Dataset entries:

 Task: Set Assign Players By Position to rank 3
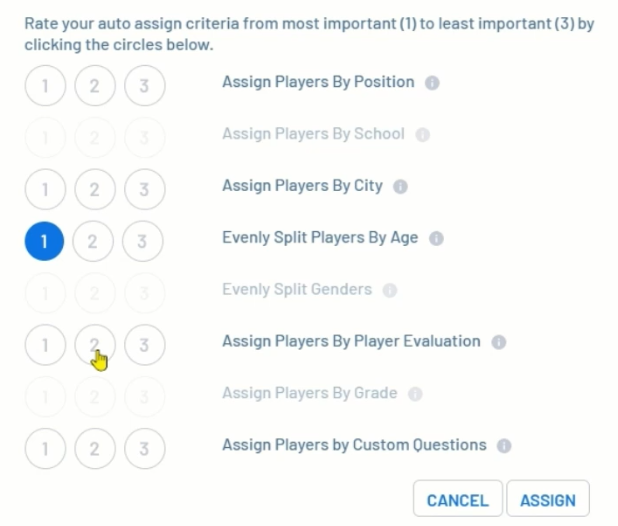pos(144,87)
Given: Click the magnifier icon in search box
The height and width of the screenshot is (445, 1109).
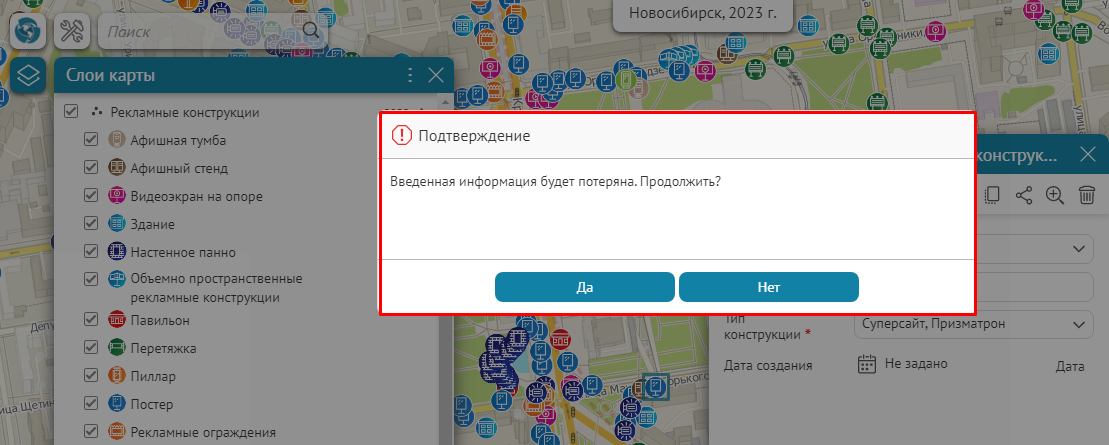Looking at the screenshot, I should point(311,30).
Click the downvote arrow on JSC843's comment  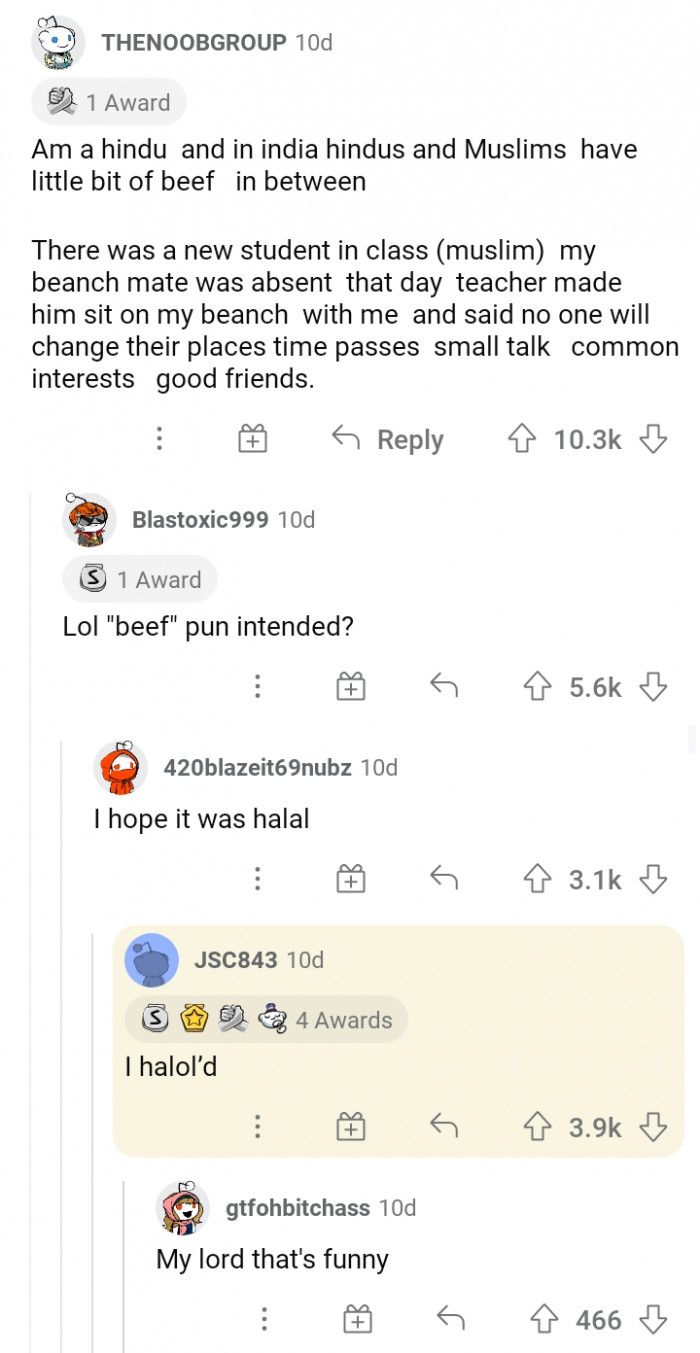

The problem: Change every "Click" in the entries above to "Tap" and write the entries out again with nothing else altered. Leave out the pictures.

Answer in full:
 Task: Set Assign Players By Position to rank 3
pos(144,87)
Given: Tap the magnifier icon in search box
The height and width of the screenshot is (445, 1109).
Looking at the screenshot, I should point(311,30).
Tap the downvote arrow on JSC843's comment  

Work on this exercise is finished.